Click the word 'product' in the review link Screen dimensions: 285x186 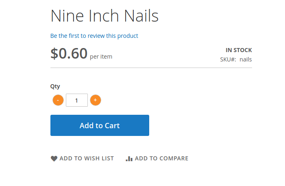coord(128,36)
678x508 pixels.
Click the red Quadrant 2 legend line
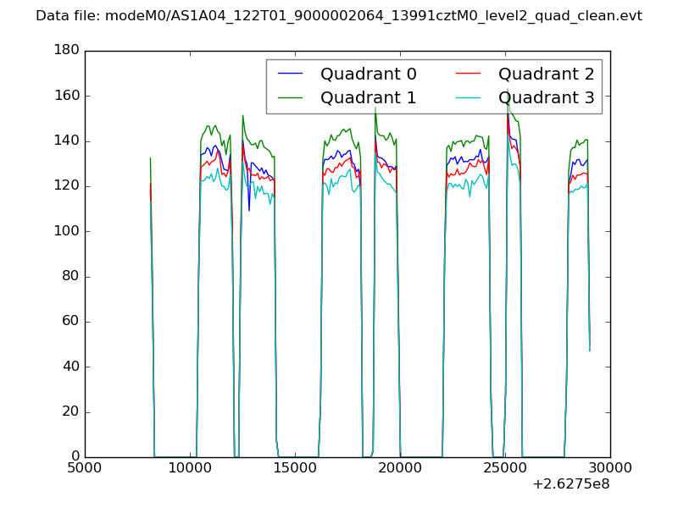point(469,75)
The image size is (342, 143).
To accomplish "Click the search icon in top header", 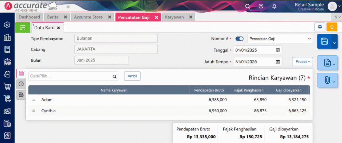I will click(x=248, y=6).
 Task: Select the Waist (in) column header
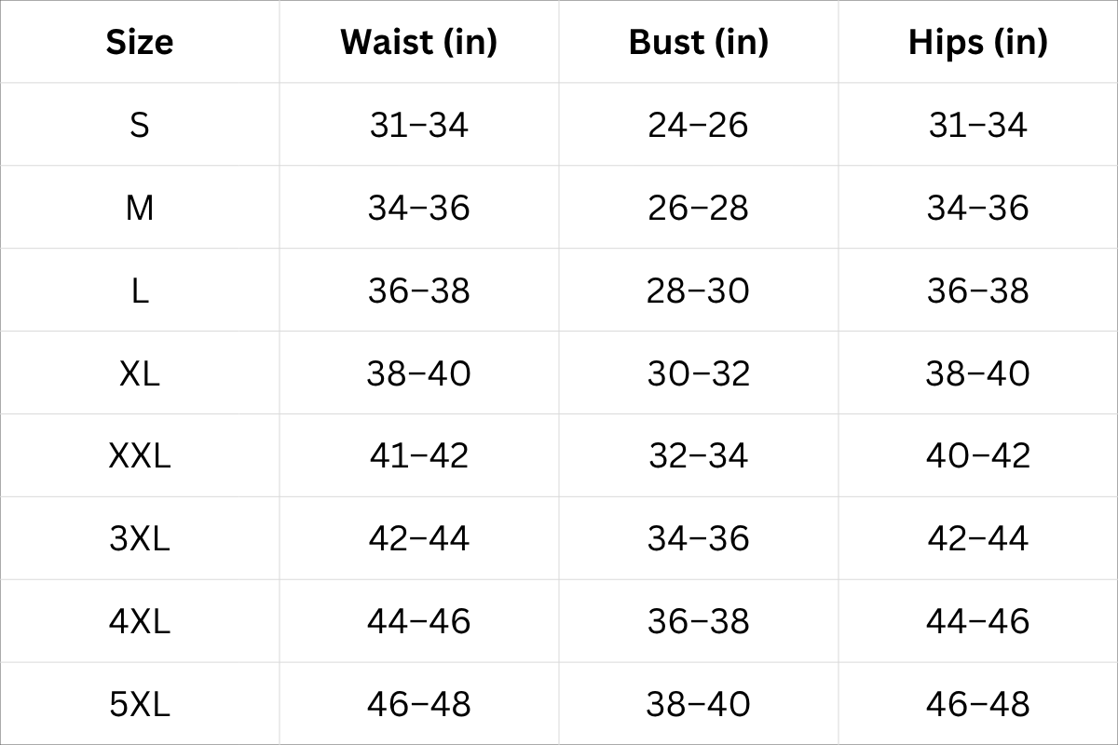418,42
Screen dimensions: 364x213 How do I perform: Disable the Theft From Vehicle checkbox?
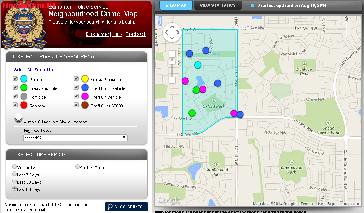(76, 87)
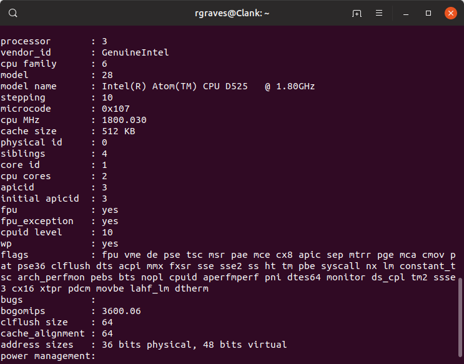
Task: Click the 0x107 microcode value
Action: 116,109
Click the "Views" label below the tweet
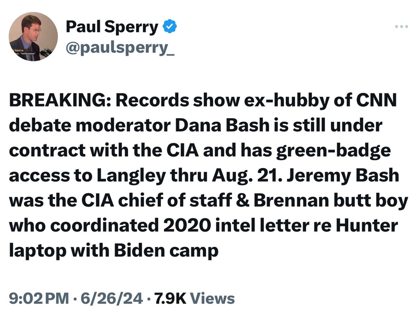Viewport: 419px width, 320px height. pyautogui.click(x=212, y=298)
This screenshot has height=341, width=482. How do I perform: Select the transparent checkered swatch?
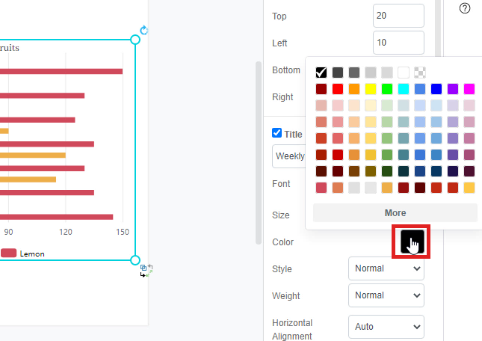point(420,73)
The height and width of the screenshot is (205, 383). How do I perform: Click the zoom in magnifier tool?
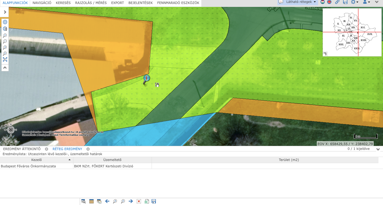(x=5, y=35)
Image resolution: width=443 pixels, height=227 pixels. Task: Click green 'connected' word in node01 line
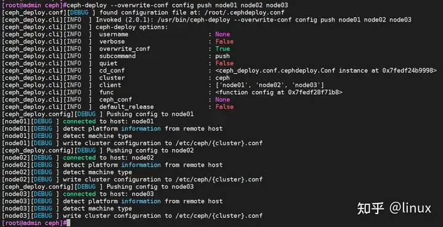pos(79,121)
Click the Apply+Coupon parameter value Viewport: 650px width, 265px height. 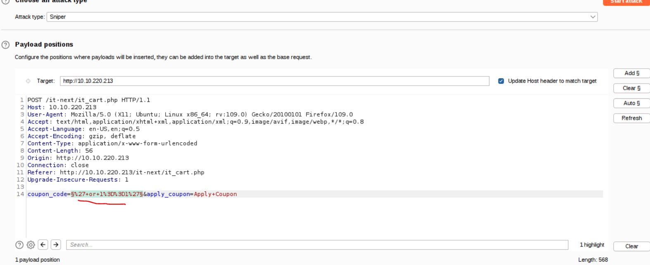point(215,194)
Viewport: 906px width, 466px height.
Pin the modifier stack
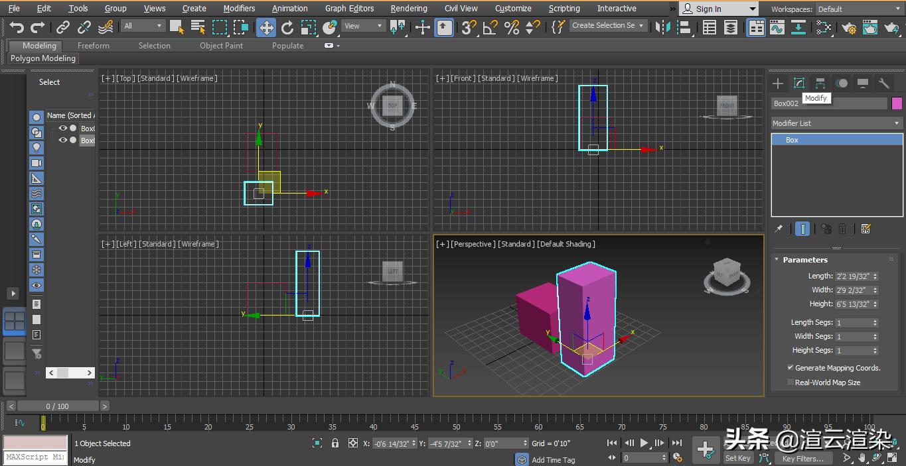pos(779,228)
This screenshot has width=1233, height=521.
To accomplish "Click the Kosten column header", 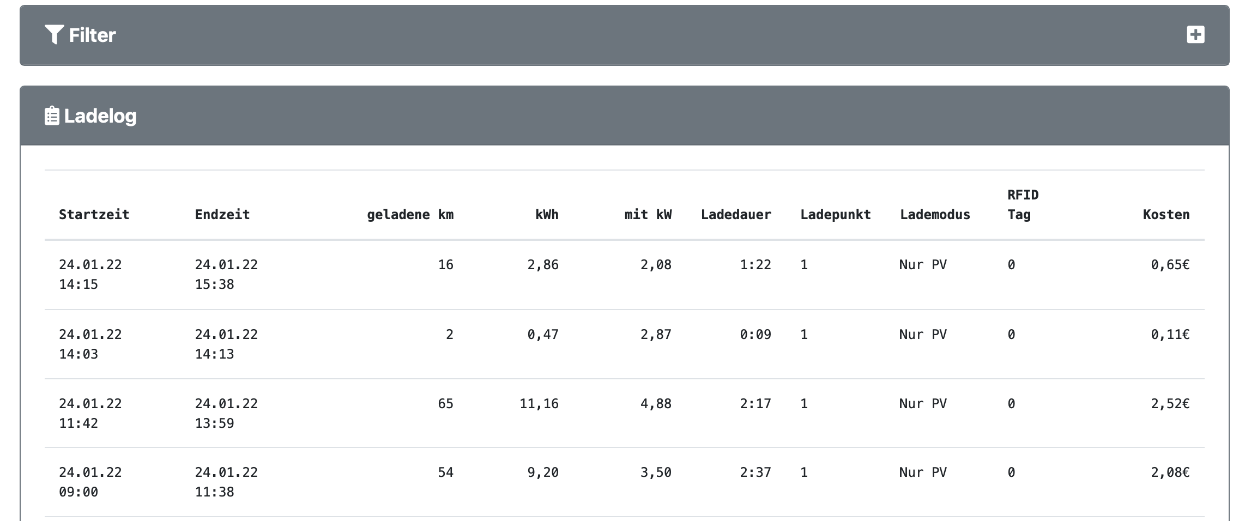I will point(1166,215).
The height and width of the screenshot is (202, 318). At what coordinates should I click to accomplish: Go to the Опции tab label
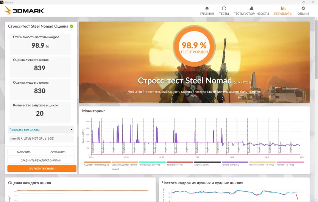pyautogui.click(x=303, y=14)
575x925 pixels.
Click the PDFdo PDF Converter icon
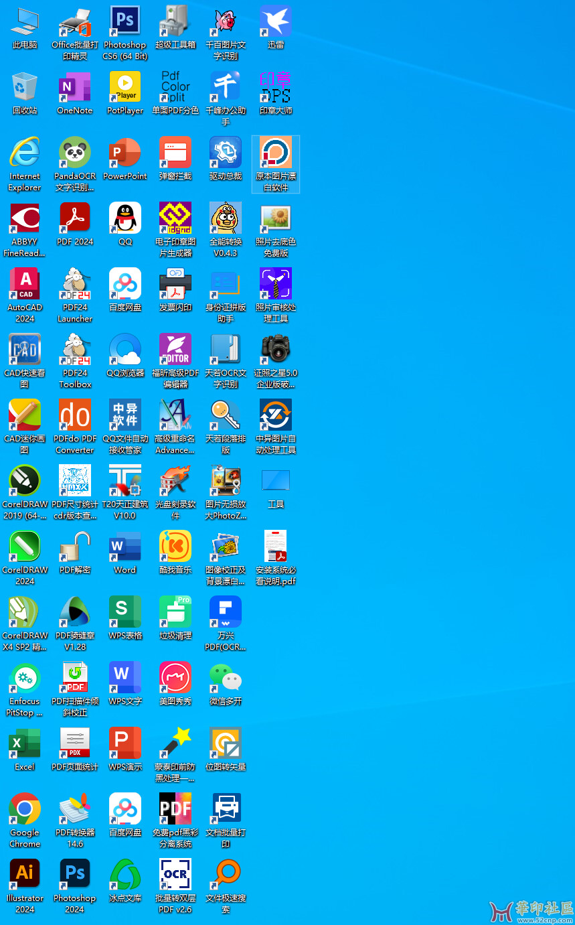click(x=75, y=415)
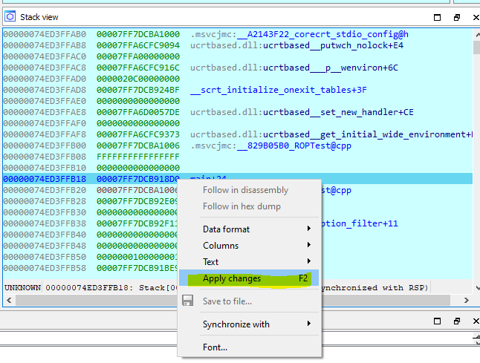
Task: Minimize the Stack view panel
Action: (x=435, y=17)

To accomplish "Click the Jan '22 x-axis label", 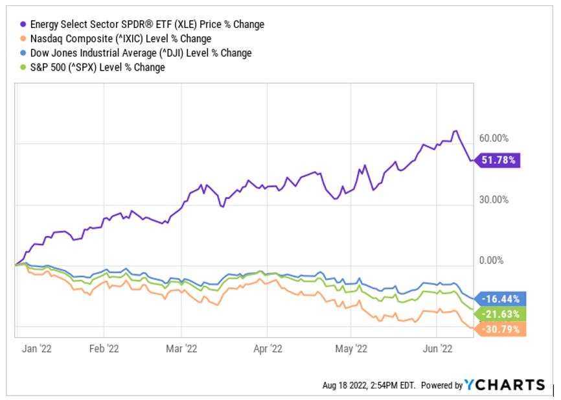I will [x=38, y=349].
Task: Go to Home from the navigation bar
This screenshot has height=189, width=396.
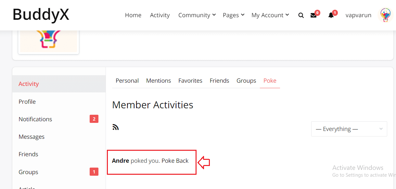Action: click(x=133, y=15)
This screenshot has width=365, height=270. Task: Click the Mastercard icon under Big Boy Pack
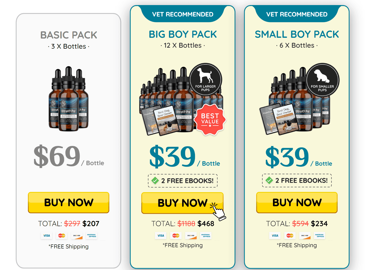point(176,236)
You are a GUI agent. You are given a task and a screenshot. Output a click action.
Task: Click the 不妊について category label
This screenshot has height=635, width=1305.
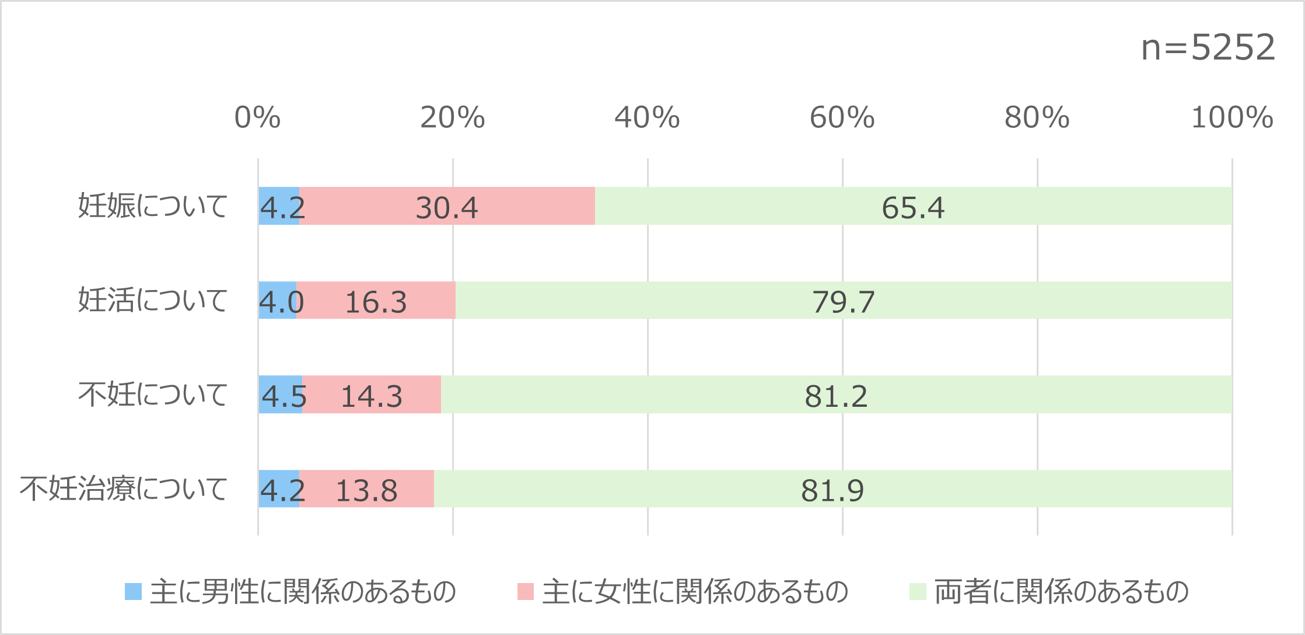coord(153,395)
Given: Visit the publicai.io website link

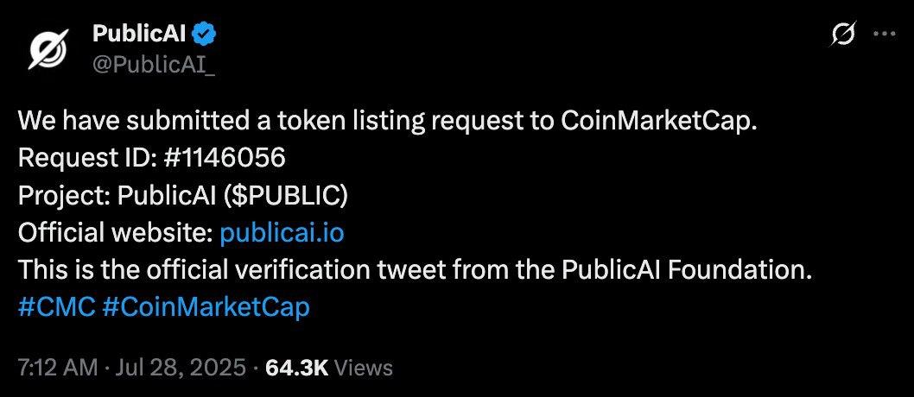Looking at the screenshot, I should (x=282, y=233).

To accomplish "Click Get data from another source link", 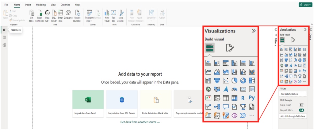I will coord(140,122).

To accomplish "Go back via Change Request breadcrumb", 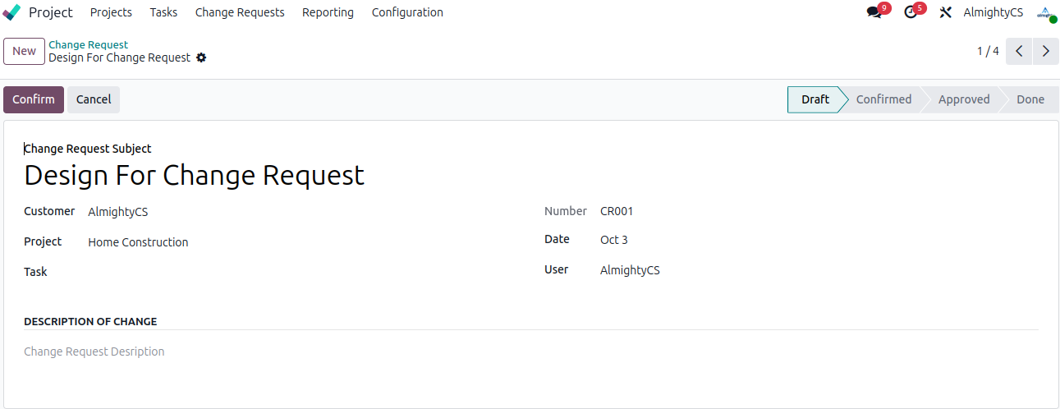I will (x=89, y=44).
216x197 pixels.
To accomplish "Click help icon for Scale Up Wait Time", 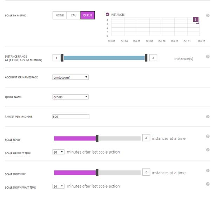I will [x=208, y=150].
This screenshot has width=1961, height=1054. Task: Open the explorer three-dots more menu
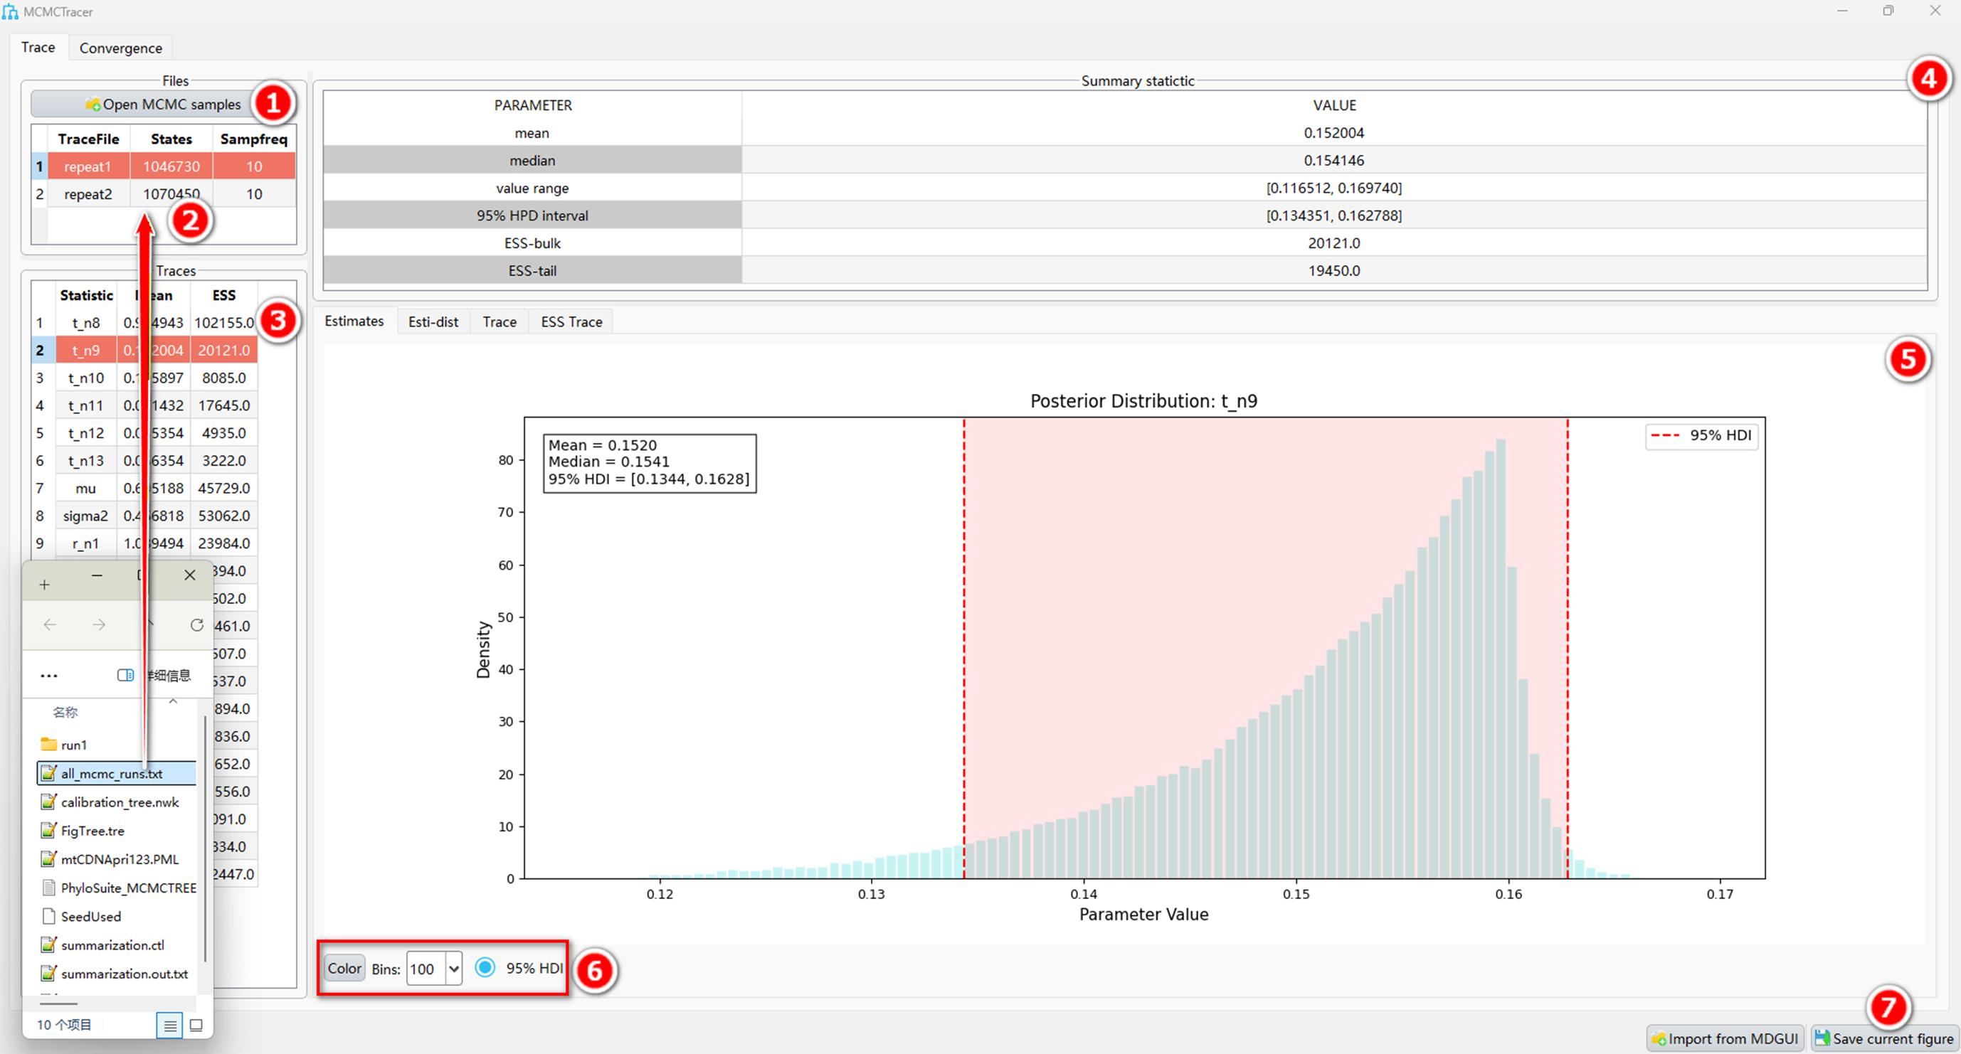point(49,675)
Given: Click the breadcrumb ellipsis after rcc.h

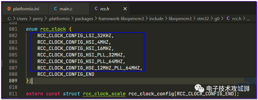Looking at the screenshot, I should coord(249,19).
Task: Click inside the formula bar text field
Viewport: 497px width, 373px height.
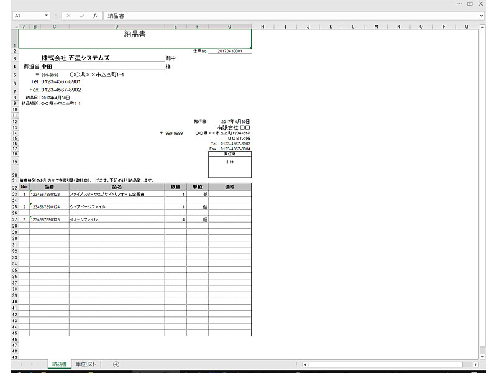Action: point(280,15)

• What is expected:
Restate word for word the lines above that start at the line containing "Task: Click inside the formula bar text field" and run to the end of the listing; exclude the pictures.

• Expected answer:
Task: Click inside the formula bar text field
Viewport: 497px width, 373px height.
Action: point(280,15)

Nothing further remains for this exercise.